So, what am I missing? This is an overpriced computer from Dell in a fancy mini case. Maybe that makes it expensive, but lets be honest, you're paying for the small pretty case, not the weak computer inside.
Just buy a Dell Inspiron 537s slim desktop, it even comes with the rubber mounts to put it flat with the rest of your components, looks good (in the right color of course) with your XBox/PS3/DVD Player/Whatever...
How much? About the same $450 this thing costs, and it comes with a 2.6Ghz Pentium Dual Core. It just lacks the super small case.
Small form factor and attractiveness is definitely a feature you have to pay a premium for but that doesn't make it overpriced. I can think of a few other things in this world that small and pretty is better than fast and powerful. :)
I bought the Zino with Neo X2 6850e and Radeon 4330. I wish I could see the test benchmarks with that configuration.
Thanks for the great article and info on these AMD CPUs.
Been building AND selling performance systems for years using only intel until just a few months ago, when I had a client insist on an AMD Quad Core CPU for his gaming system.
I was SHOCKED to see that for less than 200$ dollars (Phenom II X4 965) I could get a Quad Core CPU with 8MB cache and clocked at 3.4 factory, using a sub 100$ASUS AM3 EVO mobo and Radeon 5870 GPU all for the price of a single Intel QX9650! (999$)

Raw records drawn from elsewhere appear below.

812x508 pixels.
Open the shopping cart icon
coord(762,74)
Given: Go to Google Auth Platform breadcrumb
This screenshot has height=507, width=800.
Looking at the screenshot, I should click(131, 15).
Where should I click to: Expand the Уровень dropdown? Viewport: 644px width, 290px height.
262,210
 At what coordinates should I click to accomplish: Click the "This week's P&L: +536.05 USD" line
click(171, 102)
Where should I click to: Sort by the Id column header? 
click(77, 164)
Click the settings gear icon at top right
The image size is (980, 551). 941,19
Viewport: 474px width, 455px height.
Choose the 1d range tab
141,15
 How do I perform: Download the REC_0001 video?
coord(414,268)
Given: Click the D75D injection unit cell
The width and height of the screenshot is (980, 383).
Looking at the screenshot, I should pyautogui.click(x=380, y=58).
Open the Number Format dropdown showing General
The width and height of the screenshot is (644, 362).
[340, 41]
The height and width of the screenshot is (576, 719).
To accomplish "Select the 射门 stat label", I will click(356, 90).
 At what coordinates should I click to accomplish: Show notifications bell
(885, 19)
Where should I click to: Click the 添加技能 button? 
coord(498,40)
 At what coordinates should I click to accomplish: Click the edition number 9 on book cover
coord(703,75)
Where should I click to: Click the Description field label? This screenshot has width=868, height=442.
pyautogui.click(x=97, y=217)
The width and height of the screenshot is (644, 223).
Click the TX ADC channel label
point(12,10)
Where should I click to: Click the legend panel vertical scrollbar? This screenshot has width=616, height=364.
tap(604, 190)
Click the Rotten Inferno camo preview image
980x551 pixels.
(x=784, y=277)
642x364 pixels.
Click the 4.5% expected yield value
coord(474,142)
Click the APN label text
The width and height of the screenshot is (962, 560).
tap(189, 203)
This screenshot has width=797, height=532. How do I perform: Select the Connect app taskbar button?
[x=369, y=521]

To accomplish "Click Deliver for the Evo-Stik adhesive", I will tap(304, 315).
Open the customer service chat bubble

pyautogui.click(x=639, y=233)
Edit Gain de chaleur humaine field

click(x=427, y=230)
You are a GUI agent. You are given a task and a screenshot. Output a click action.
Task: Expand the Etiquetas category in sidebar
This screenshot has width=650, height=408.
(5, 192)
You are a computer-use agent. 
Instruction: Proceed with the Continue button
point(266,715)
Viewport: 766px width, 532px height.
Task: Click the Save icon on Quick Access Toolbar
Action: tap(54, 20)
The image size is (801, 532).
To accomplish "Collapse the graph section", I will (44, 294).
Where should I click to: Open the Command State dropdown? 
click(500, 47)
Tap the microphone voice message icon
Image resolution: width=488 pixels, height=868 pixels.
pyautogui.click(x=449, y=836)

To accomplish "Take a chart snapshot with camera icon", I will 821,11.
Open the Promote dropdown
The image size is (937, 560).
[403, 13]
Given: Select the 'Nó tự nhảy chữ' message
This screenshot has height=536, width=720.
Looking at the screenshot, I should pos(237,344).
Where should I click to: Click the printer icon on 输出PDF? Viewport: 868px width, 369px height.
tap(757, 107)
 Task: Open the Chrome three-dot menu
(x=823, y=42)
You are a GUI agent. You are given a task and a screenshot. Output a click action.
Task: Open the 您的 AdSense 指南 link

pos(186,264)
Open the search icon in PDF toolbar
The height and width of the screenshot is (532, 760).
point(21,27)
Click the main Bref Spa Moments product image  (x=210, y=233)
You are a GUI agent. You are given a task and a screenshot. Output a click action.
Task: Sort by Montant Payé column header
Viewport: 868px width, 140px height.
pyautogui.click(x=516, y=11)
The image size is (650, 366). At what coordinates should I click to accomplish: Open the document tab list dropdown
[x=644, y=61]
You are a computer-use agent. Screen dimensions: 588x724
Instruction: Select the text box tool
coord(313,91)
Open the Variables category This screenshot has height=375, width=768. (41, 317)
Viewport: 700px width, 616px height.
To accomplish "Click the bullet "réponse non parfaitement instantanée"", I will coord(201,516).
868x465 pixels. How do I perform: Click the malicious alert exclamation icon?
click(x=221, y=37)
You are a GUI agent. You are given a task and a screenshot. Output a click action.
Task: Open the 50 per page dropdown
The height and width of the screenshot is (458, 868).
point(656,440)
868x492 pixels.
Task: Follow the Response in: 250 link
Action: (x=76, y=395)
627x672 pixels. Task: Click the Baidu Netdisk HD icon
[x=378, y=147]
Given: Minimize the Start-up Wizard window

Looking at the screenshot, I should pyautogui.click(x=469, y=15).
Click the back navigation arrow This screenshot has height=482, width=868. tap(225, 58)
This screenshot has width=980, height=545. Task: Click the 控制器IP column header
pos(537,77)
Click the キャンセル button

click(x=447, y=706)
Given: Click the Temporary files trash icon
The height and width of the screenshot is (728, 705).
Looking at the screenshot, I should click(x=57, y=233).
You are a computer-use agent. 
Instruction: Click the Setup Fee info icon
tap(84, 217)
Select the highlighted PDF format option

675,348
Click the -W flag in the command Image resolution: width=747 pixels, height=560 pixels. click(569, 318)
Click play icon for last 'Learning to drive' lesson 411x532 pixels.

Umm, lets just say I have been using AMD ever since - in these touch economic times, and out here in the mid west of the US in the middle of winter - people need the very best bang for their buck, dual cores are even "enough" for most people and at the higher end price points - Intel products just become un-necessary... (for the average consumer who cares about base performance and not how much cache or microseconds his latencies run at)
Of course for me…
PS: My current system is:
Core i7 920 @ 3.3
Cooler Master V8
ASUS P6T Deluxe V2
6GBs DDR3 OCZ Gold
EVGA GTX 280FTW
Samsung DVD & 3x1TB HDDs
Corsiar TX850W PSU
No case - spagetios!
Dream Build:
Intel i7 980XT (or just a i7 920 with D0 stepping:)
Cooler Master V8
ASUS P6X58D Premium
6 GBs DDR3 OCZ Gold
ASUS Radeon HD 5970
Samsung DVD & 4x1TB HDDs - or the new OCZ SDD you just reviewed!
Corsiar PSU 850
Cooler Master CosmosS 1100
The exact line is on page two, "The first test is H.264 decode acceleration. I fired up the latest version of Media Player Classic and tested x264 acceleration."
You got the first right, the second slipped in as an x264.
Actually it's right as that's the solution for accelerated bitstream decoding(-only) x264. They didn't test acceleration for H264 blu-rays for example. Then it also does motion compensation and IDCT on the GPU-hardware. So the description is correct in that he tested x264 acceleration. As in x264 encoded videos in MKV format not (fully) supported by standard commercial codecs. And not as in commercially encoded downloaded H264 or H264 BD. Formats matter even if it's details especially when the decoding is done with different decoders and software. The test and x264 reference is valid.
x264 follows the H.264 standard. Any optimizations for "x264" apply to all H.264 film, that is the standard.
There is NOTHING that says that an x264 output stream has to be shoved into an MKV. It can be put into an MP4, AVI, whatever. It is a H.264 video stream, so it can go anywhere that the H.264 video streams go.
x264 acceleration would be a test to see how long it takes to encode a video.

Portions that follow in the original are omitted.